What has happened to critical thinking? This stuff is totally nuts and makes zero sense. Ugh!!!!
I’m sorry you were abused Nicole, to be attacked like that is shocking from someone you respected and liked.I had a friend in my home last week who declared loudly she would not be getting vaccinated and then challenged me to engage with her. I declined but thought- you won’t be invited into my home again. I was shocked by her and surprised by my reaction. But I will do anything to protect my health compromised husband. My life, my decision, my right…
Nicole, I am so sorry that you have had to endure this abuse. I fully support your choice to be vaccinated and I would have fully supported your choice not to.

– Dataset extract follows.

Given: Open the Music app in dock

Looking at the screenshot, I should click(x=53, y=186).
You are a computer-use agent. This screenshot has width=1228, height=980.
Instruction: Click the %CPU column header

I deeply appreciate your work, your blog, your honesty, your support and your good grace in so many difficult things. I hope these words can help shield your heart a little from the attacks.
I feel for you and whilst I was never abused, I have recently walked away from a business whose owner and some of her students spouted the same nonsense. They appear to get some of their information from Sky News and the likes of Jones, Bolt and Credlin. Enough said.
Well said, I have family who dissagree with my thoughts on Covid but it isn’t an issue as we respect each others opinion even if we dissagree
What is it about COVID and masks and vaccines that makes people lose their common sense at best, their minds at worst?!?!!
I was at the Dr office today for a CT scan. I had on my mask and in response to the question as to whether I was vaccinated I responded I have received the 2shot Pfizer vaccine. The person behind me (who should have been at least 4 ft behind me and wasn’t) just went off about the vaccine. Screaming and yelling to the
Point they called security. I don’t understand this. I live in the US. Certain vaccines are mandated to attend school and have been for over 40 yrs. seatbelts are mandatory as is obey speed limits. The list is endless. What is it about this vaccine that sparks such rage? I don’t get it
Is it fear?They have swallowed this misinformation, believing it to be true,because they have only been listening to the same info for the past year or so.Their media feed is targeted to feed this fear.Now they may be wrong…fear of appearing foolish makes people angry.It never excuses this type of behaviour.
US reader here as well. I keep telling myself: Anger is fear’s body armor. The world is changing and folks are afraid the life as they knew it will change. Never mind that it just might be changing for the better. The fight against Covid should have brought us closer together, instead it became the excuse to spout hate & fear. I have read that we always respond to anything in two ways – either with love or in fear.
Sending love and hugs to you Nicole. I’m so sorry this happened and that these questions are the reality we live in now.
Awful that you have had to endure this … Compassion, respect, honesty, simple but difficult at the best of times ….and yet you find the words, wonderfully heart stretching, soul weaving words. Much love to you Nicole x
Yes, I was wondering how your post would be received by the extremists. I’m not vaccinated, I’m waiting to see how it pans out. Living where I do, I am now quietly resolute in hoping that others will respect my views & personal decisions. The division in society is breaking my heart. Big hugs & I hope your doing swell today. XO
Totally unprofessional on the part of that other person. I am so sorry that their self righteous behavior has momentarily shattered the tranquility within you. Their behavior is not healthy toward others or themselves. I send you love and light.
So beautifully said. I think what you have written will help a lot of people who have gone through something similar. So sorry you had to go through that though.